Here's the suggestion tnat worked, which I've converted into a small test app.

program Test;

{$apptype console}

uses 
  System.Collections;

type
  Foo = class(TObject, ICloneable)
    private
    protected
      function i_Clone : TObject;
    public
      // implement ICloneable   
      function ICloneable.Clone = i_Clone;
      
      // the Clone we really want
      function Clone : Foo;
  end;

function Foo.i_Clone : TObject;
begin
  Console.WriteLine('Enter i_Clone');
  Result := Clone;
  Console.WriteLine('Leave i_Clone');
end;

function Foo.Clone : Foo;
begin
  Console.WriteLine('Enter Clone');
  Result := Foo.Create;
  Console.WriteLine('Leave Clone');
end;

var
  f : Foo;
  f2 : Foo;
  f3 : Foo;
begin
  Console.WriteLine('Create a Foo');
  f := Foo.Create;
  Console.WriteLine('Clone the Foo directly');
  f2 := f.Clone;
  Console.WriteLine('Cast the Foo to an ICloneable instance, then clone it');
  f3 := Foo(ICloneable(f).Clone);
end.

The thing to notice here is that the ICloneable.Clone method is pointing directly to a protected method with the right signature, but with a different name.

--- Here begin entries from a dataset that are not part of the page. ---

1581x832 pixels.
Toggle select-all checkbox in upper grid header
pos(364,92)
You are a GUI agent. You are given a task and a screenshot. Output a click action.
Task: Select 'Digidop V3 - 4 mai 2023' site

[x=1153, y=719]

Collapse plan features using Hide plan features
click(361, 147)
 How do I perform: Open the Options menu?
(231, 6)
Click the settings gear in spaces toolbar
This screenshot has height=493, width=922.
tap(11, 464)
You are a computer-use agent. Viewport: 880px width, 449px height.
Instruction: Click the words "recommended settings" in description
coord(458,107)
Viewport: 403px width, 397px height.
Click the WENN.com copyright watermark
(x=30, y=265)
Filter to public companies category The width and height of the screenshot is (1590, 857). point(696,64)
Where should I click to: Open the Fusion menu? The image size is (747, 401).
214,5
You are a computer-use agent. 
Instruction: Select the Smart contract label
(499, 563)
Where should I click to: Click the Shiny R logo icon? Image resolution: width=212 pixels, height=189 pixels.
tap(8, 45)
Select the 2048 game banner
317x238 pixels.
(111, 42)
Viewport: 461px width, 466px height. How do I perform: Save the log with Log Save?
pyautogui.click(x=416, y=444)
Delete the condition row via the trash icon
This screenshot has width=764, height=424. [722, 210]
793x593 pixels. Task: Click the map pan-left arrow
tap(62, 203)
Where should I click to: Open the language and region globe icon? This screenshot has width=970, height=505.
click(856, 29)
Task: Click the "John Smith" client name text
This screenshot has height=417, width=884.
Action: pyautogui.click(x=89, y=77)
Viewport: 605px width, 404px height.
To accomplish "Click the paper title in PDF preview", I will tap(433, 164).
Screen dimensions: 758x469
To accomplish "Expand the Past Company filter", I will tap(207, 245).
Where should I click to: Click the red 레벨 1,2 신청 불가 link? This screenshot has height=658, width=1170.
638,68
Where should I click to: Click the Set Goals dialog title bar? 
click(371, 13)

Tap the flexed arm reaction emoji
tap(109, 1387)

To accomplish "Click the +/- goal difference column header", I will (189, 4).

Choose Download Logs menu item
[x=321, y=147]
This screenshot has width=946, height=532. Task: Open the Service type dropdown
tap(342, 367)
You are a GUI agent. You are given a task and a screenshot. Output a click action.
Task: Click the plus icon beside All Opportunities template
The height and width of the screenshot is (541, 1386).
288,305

My previous attempts tried to point the ICloneable.Clone method to another method called Clone, which messed me up with method overload errors. (By the way, I know that Clone isn't really cloning anything, the code is there just to make sure the test app compiles.)

The result of running the app is what we'd expect:

C:\TestApps>test
Create a Foo
Clone the Foo directly
Enter Clone
Leave Clone
Cast the Foo to an ICloneable instance, then clone it
Enter i_Clone
Enter Clone
Leave Clone
Leave i_Clone

As you can see, this solution gives me the effect I wanted: a class that implements an interface, and a way of 'hiding' the interface's non-type-safe methods in favor of type-safe versions. Thanks, Arioch!